Mercer was born on 19 March 1890 in Stow, Scotland, the second son of Jessie Mary Graham (née Greenfield) and Ebenezer Beattie Mercer, a woollen manufacturer and tweed mill owner. He was educated at George Watson's College, going on to study medicine at the University of Edinburgh from 1907 to 1912, graduating with an MB ChB. He then received a house post in Carlisle Infirmary.

In the World War I he joined the Royal Army Medical Corps attached to the Kings Own Scottish Borderers and the Royal Scots Fusiliers. He served in France, Italy and the Mediterranean. He was invalided back to Britain and then served in the Bangour Military Hospital where he began to take an interest in orthopaedics.

When he was demobilised in 1920 he went to work at Tynecastle Orthopaedic Clinic in Edinburgh. In 1925 he joined the staff of Edinburgh Royal Infirmary. He concurrently took on the role of thoracic surgeon at the South Eastern Counties of Scotland Sanatorium at East Fortune.

In 1929 he was elected a Fellow of the Royal Society of Edinburgh. His proposers were Sir John Fraser, John Brown Clark, Arthur Logan Turner and George Fowlie Merson.
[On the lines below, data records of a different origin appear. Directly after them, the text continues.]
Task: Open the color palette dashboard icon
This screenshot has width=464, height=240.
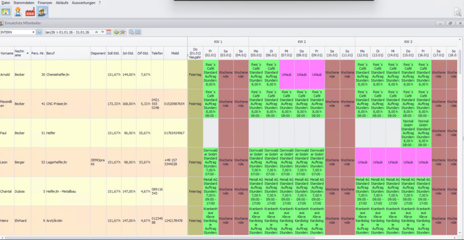Action: (x=6, y=12)

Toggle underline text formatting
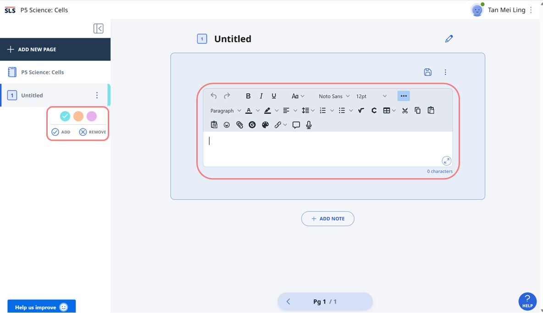(274, 96)
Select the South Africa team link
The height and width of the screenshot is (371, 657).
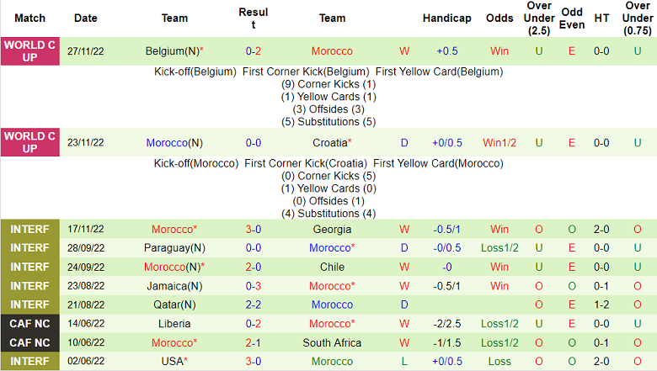pos(332,342)
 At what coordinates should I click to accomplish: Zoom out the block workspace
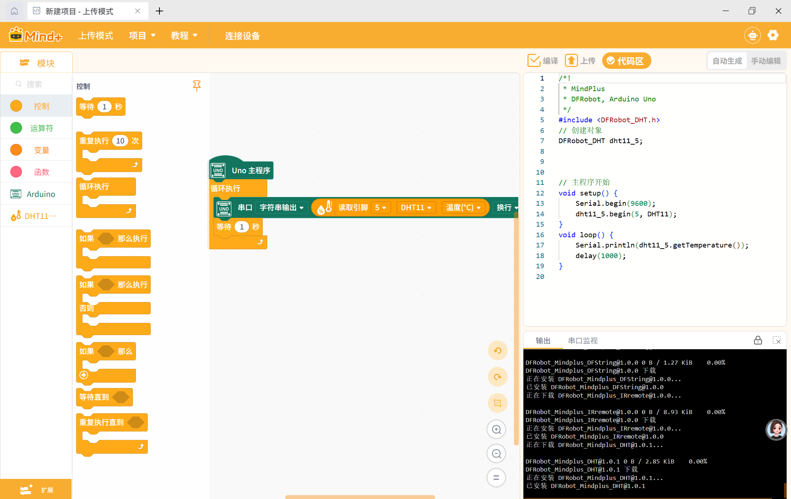496,454
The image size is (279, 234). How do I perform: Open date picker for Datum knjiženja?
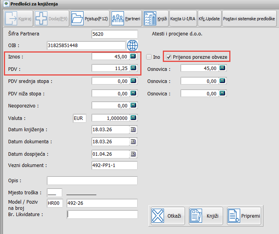point(133,130)
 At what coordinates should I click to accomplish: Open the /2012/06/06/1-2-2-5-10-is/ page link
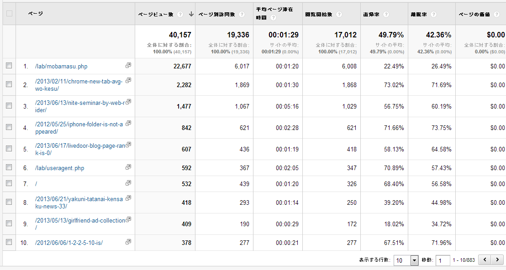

In the World War II he was consultant orthopaedic surgeon to the Department of Health.

He became the first Professor of Orthopaedic Surgery at the University of Edinburgh in 1948, and was knighted by Queen Elizabeth II in 1956. He was elected a member of the Aesculapian Club in 1953. He retired in 1958. In 1959 he was elected President of the Harveian Society of Edinburgh.

He died on 23 February 1971.

==Memorials==
Mercer's name is one of the many carved names taken from the old Edinburgh Royal Infirmary on Lauriston Place and now displayed at the new facility at Little France.

The Sir Walter Mercer medal is awarded annually to the highest scoring candidate in the Royal College Intercollegiate Specialty Examination in Trauma & Orthopaedic Surgery at the first attempt.

==Publications==
- Orthopaedic Surgery (1932 reprinted 1964)

==Artistic recognition==
His portrait by Sir William Oliphant Hutchison is held by the Scottish National Portrait Gallery.